─── Source excerpt

The briefs do not cite and this Court has been unable to find a part of the record which reflects that the first Trial Court classified real property owned by the husband before the marriage as marital property. It appears to be undisputed that all of the real property was owned by the husband before the marriage. Its value at the time of the marriage was therefore the separate estate of the husband. T.C.A. § 36-4-121,(b)(2)(A).
However, T.C.A. § 36-4-121(b)(1)(B) and (C) provide:
(B) "Marital Property" includes income from, and any increase in value during the marriage, of property determined to be separate property . . . if each party substantially contributed to its preservation and appreciation and the value of vested pension, retirement or other fringe benefit rights accrued during the period of the marriage.
(C) As used in this subsection, "substantial contribution" may include, but not be limited to, the direct or indirect contribution of a spouse as homemaker, wage earner, parent or family financial manager, together with such other factors as the court having jurisdiction thereof may determine.
Prior to the marriage the commercial real estate of the husband was worth approximately $150,000.00. At the time of the divorce, it was worth approximately $1,050,000.00 due to an increase in value during the marriage of approximately $900,000.00. This increase could be treated as marital property if the statutory conditions were shown. There is evidence that, during the marriage, the wife was the "financial manager" of the automobile dealership, property management and personal finances; that she was involved in the leasing of the property to commercial enterprises; and that she managed the home where the parties lived and entertained. Moreover, as stated initially, she joined in signing some of the documents involving the real estate. All cash income of either party from any source was deposited in the joint bank account of the parties which was administered by the wife. The evidence just summarized was contradicted. However, on appeal from a cause tried without a jury, the decision of the Trial Judge based upon credibility of witnesses will not be reversed unless the record contains concrete and convincing evidence other than testimony which contradicts the findings of the Trial Court. Bowman v. Bowman, Tenn. App. 1991, 836 S.W.2d 563.
No reversible error is shown in support of the husband's first issue.
The husband's second issue is:
2. Whether the trial court erred by tying the parties' property together in its order distributing the parties' real property?
The amended judgment entered by the first Trial Judge provided:
1. Mary Poor Ayers and James Oliver Ayers are awarded the following realty as equal tenants in common, referred to as the Mrs. Winner's property:. . . .
2. That profits from the leased property above referenced, and all other Riverside Drive property owned by the defendant James Ayers, including Lots H5-6, referred to as the Nissan Automobile Dealership property, owned by the defendant, not described in the Winner's lease, shall be divided for a period of ten (10) years from the entry of this Order, 70% to James Ayers, and 30% to Mary Ayers, after deducting out-of-pocket expenses. Out-of-pocket expenses shall include:
A. Mortgage payments.
B. Payment of note for roof repair.
C. 2% of the gross rental, to defer future costs of repair — professional fees for accounting and lease drafting. This money need not be escrowed, but expenditures from this fund shall be shown in an annual accounting provided to Mary Ayers by James Ayers.

──────
─── Data segment

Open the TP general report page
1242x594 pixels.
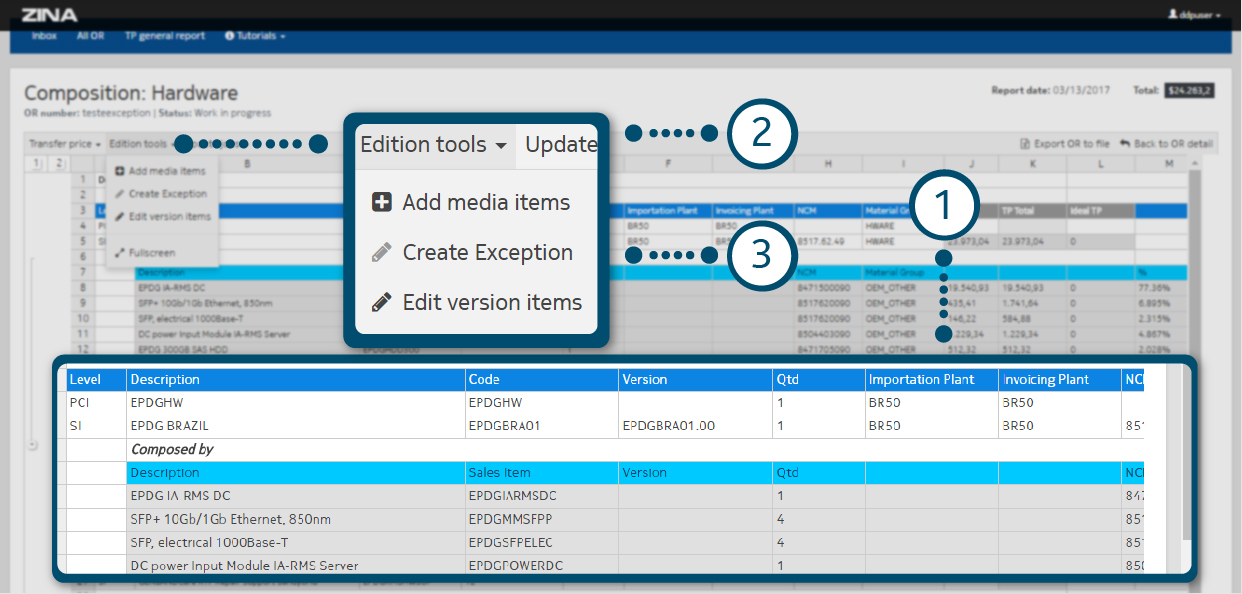coord(165,36)
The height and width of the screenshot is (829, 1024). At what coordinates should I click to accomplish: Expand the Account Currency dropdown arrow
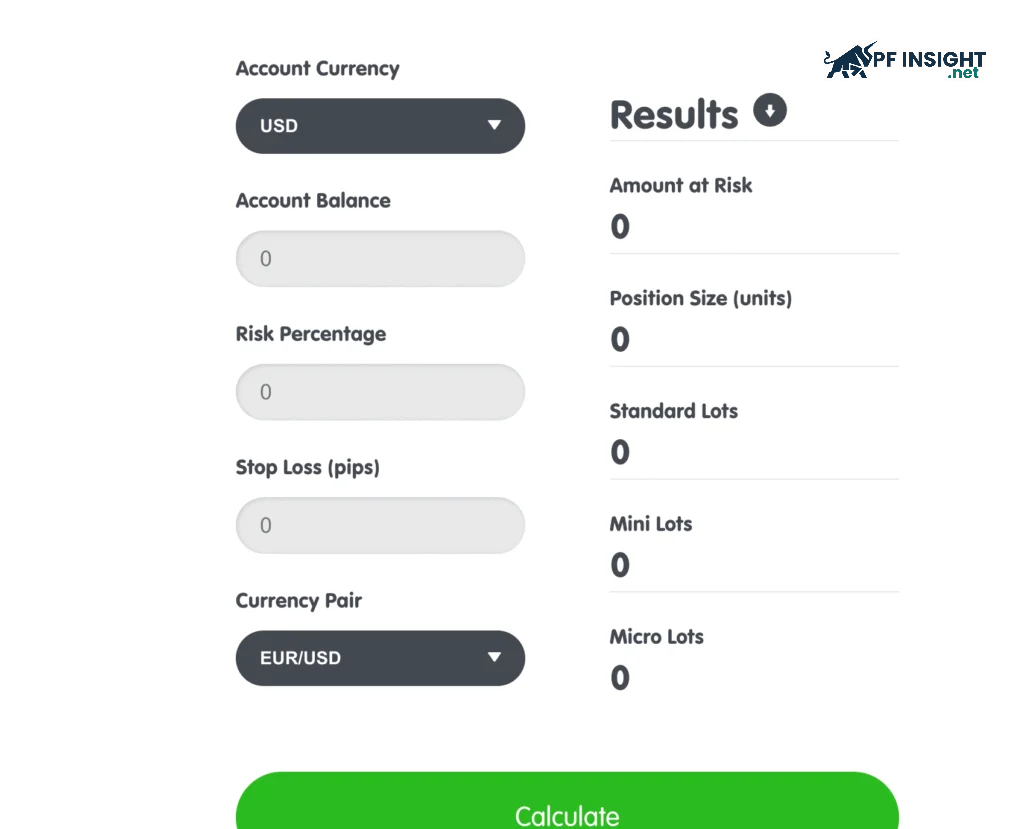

──────

> **Given instruction 1**:
According to the court opinion on the Ayers divorce, what was the husband's commercial real estate worth before the marriage?
> **Given instruction 2**:
Pick up the court opinion on the Ayers divorce after its final sentence and keep writing it.
The material shown here comes from a source separate from the court opinion on the Ayers divorce.

> **Exercise output 1**:
Approximately $150,000.00.

> **Exercise output 2**:
3. The defendant, James Ayers, may convey or encumber any portion of Lots H5-6, commonly referred to as the Nissan Automobile Dealership, or other property situated on Riverside Drive, Clarksville, Tennessee, not subject to ownership interest by Mary Ayers, but after the sale or mortgage of any portion of Lots H5-6, the plaintiff, Mary Ayers, may at her option, receive the full payment of the Mrs. Winner's lease for the remainder of its terms, with the defendant, James Ayers having payments from the remaining property, she may continue to receive the 30% of all leases if she chooses. Any mortgage must be for a reasonable commercial purpose and not to defeat the interest of Mary Ayers.
4. If the lease on the Mrs. Winner's property, is not renewed, then the parties may agree to lease or sell to other persons, with any rental profit from a new lease within ten (10) years from the date of the entry of this order, to be divided 70/30, in accordance with this order, and any rental profits or sale profits received after ten (10) years from the date of the entry of this order, to be divided equally.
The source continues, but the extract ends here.